> _Set task A_
From the MeshWorkload text, answer these:
(i) What two data structures is finalize templated on?
(ii) Which two use cases does the MeshWorkload class currently support?
(iii) What does the MeshCommandQueue class currently rely on for performing IO?
> _Set task B_
Please copy the MeshWorkload text word for word, beginning at the words "What's changed" and stopping after "a separate commit.".

======== Provided passage

MeshWorkload: Initial Implementation #16405

tt-asaigal · 2025-01-02T18:57:25Z

Ticket

Problem description

MeshWorkload APIs need to be implemented as per the spec presented here. Please see the issue for more details and the scope of this work.

What's changed

TT-Metal Dispatch Changes:

Expose finalize as a generic function templated on Program and MeshWorkload to support computing L1 offsets for both data structures through a shared path
Move write_program_command_sequence out of the EnqueueProgramCommand and expose it as a utility function, since it is used by both MeshWorkload and Program
Add an API to query the program dispatch core per CQ per device, since this is needed by MeshCommandQueue

TT-Mesh Changes:

Add the MeshWorkload class. Currently supports Single-Program-Multi-Device and Multi-Program-Multi-Device use cases. Heterogenous Runtime Args will be brought up in a separate commit.
Add the MeshCommandQueue class. Currently piggybacks off the single device Command Queues for performing IO. All functionality will eventually be moved into the MeshCommandQueue, once we support MeshBuffer reads and writes.

================
======== Raw data

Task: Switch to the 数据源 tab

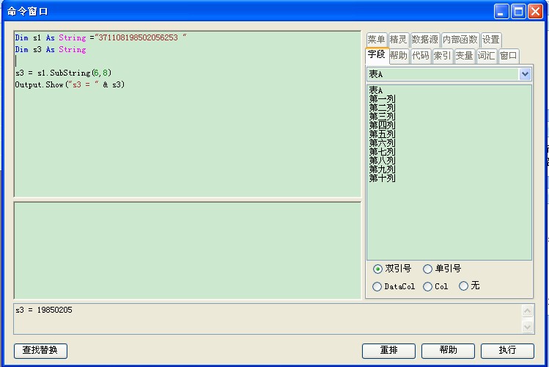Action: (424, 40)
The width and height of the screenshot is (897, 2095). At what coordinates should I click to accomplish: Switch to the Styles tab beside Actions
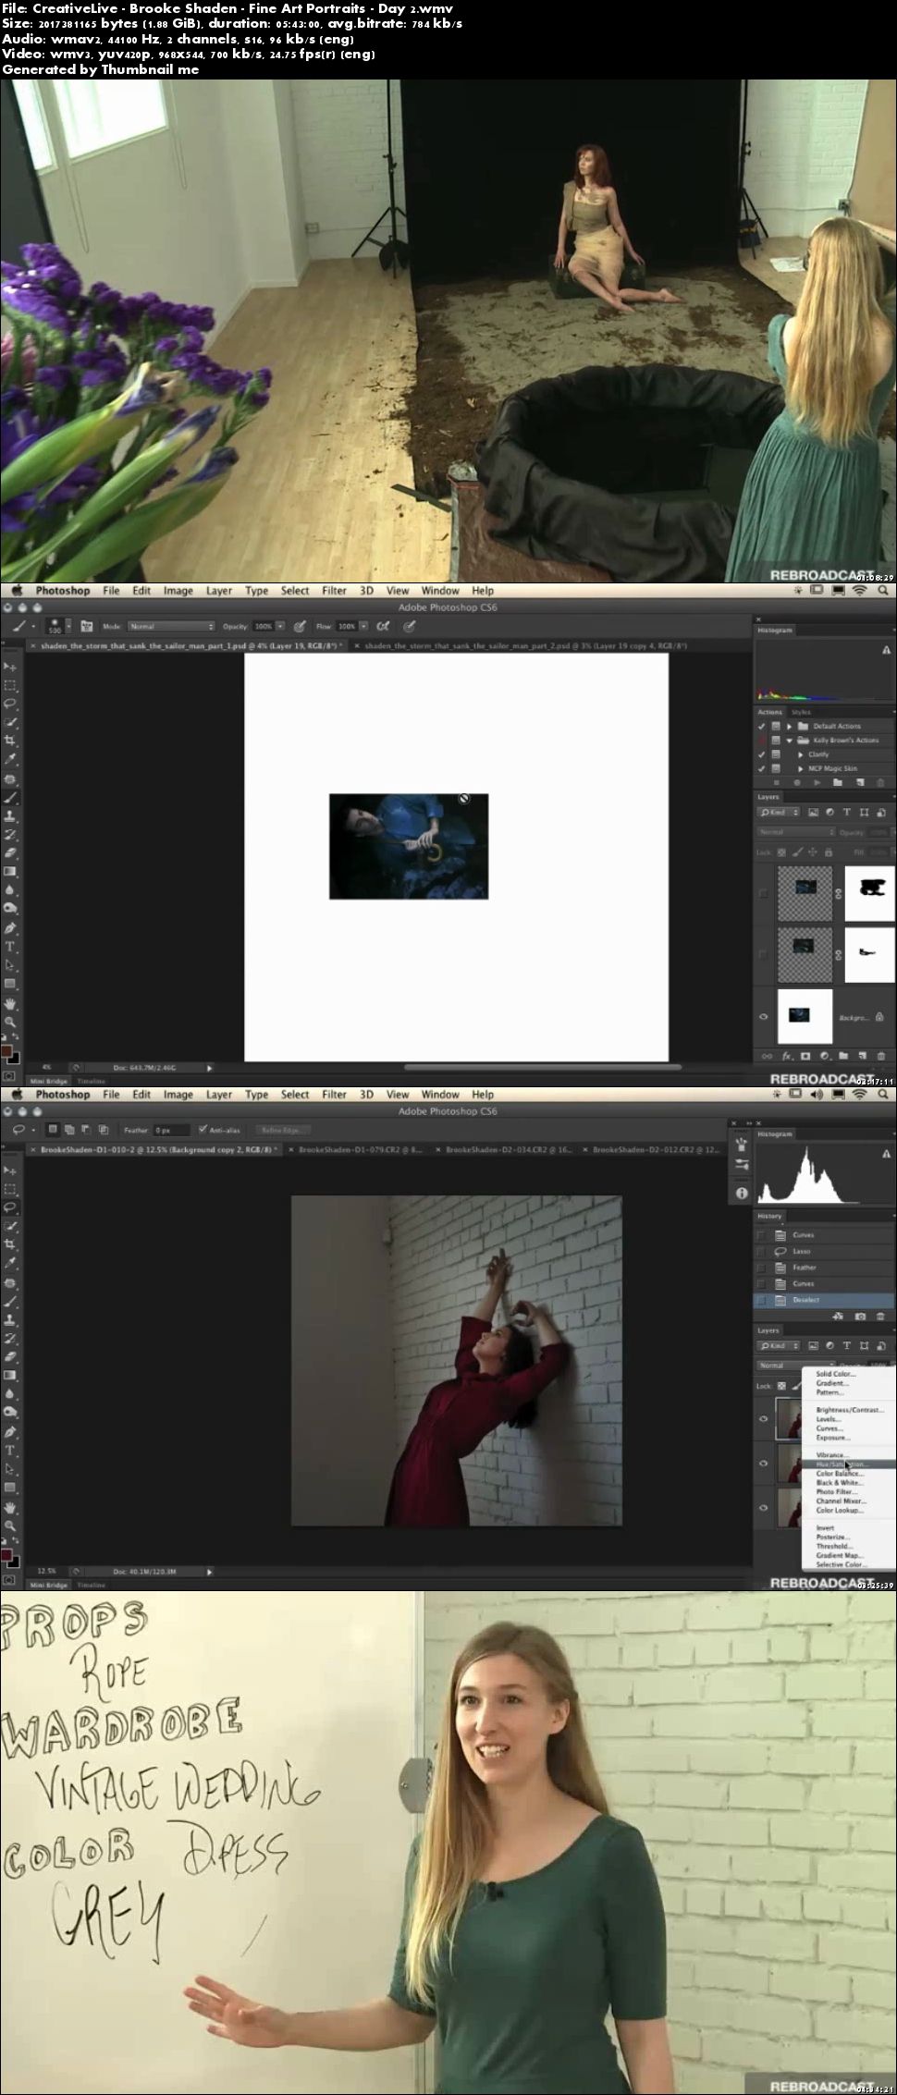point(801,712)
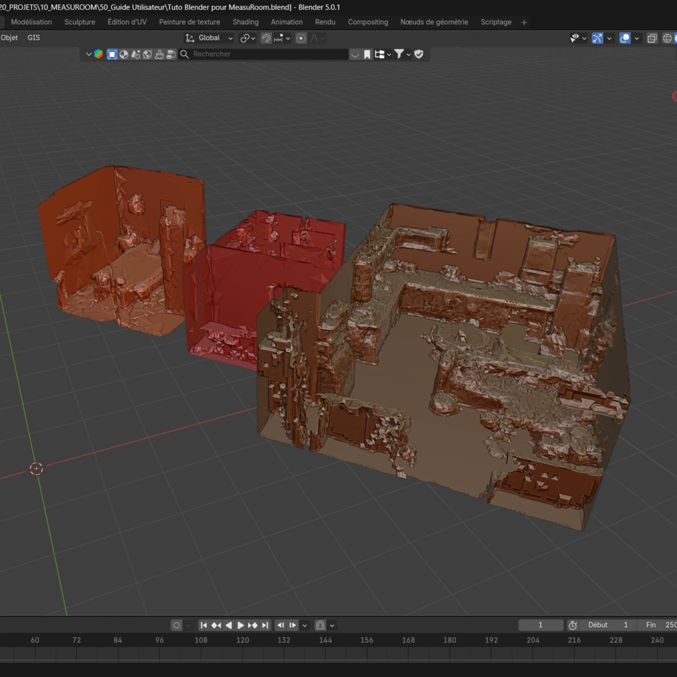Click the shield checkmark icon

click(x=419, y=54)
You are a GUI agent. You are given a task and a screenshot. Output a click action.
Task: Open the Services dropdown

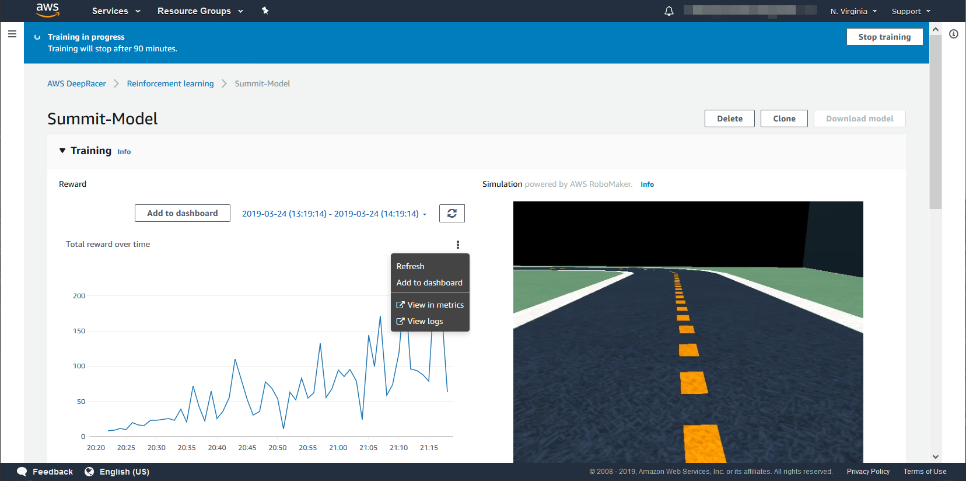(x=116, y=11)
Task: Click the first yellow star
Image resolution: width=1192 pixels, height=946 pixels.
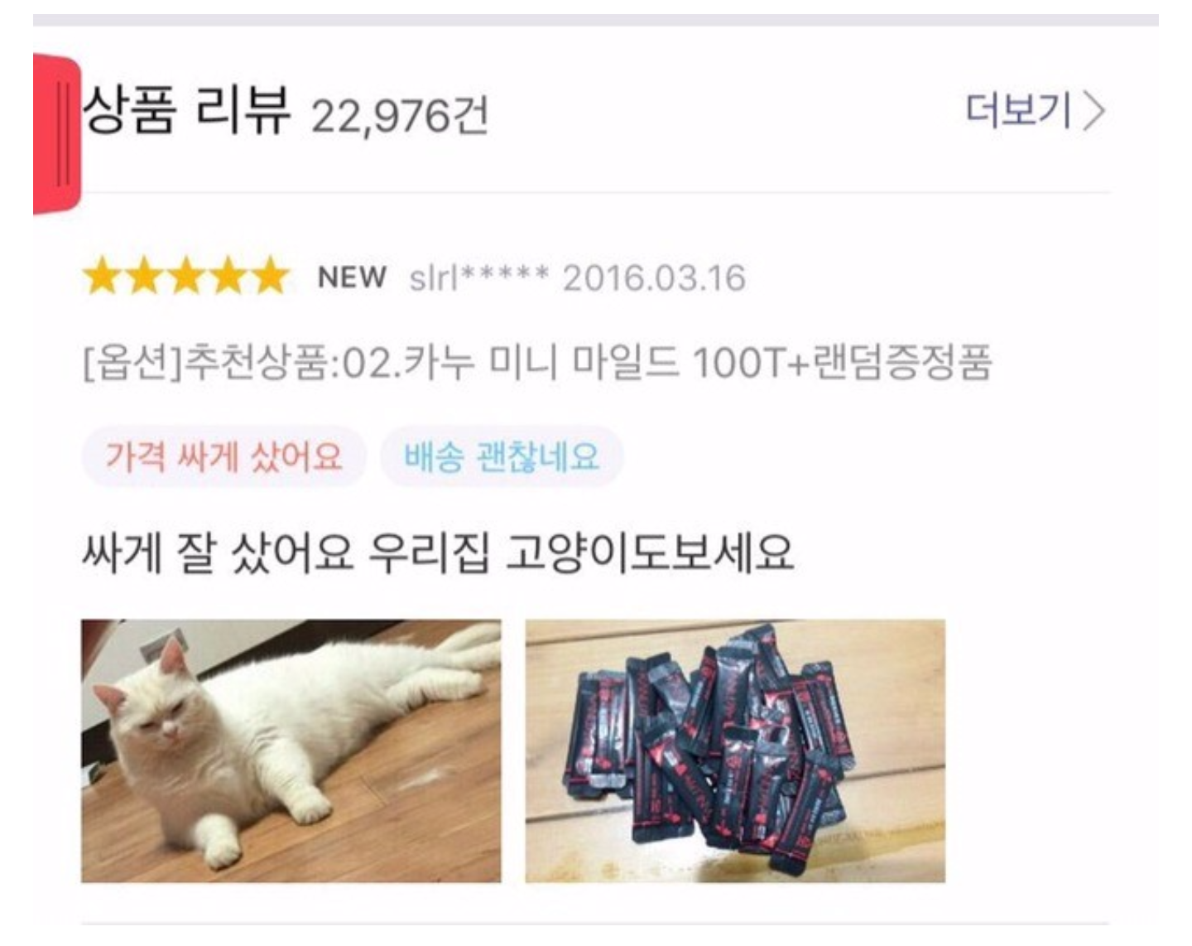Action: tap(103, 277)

================
======== Raw data

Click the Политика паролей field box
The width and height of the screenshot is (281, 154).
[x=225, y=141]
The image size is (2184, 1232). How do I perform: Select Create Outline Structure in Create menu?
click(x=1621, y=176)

================

> _Full solution A_
(i) Program and MeshWorkload.
(ii) Single-Program-Multi-Device and Multi-Program-Multi-Device.
(iii) The single device Command Queues.

> _Full solution B_
What's changed

TT-Metal Dispatch Changes:

Expose finalize as a generic function templated on Program and MeshWorkload to support computing L1 offsets for both data structures through a shared path
Move write_program_command_sequence out of the EnqueueProgramCommand and expose it as a utility function, since it is used by both MeshWorkload and Program
Add an API to query the program dispatch core per CQ per device, since this is needed by MeshCommandQueue

TT-Mesh Changes:

Add the MeshWorkload class. Currently supports Single-Program-Multi-Device and Multi-Program-Multi-Device use cases. Heterogenous Runtime Args will be brought up in a separate commit.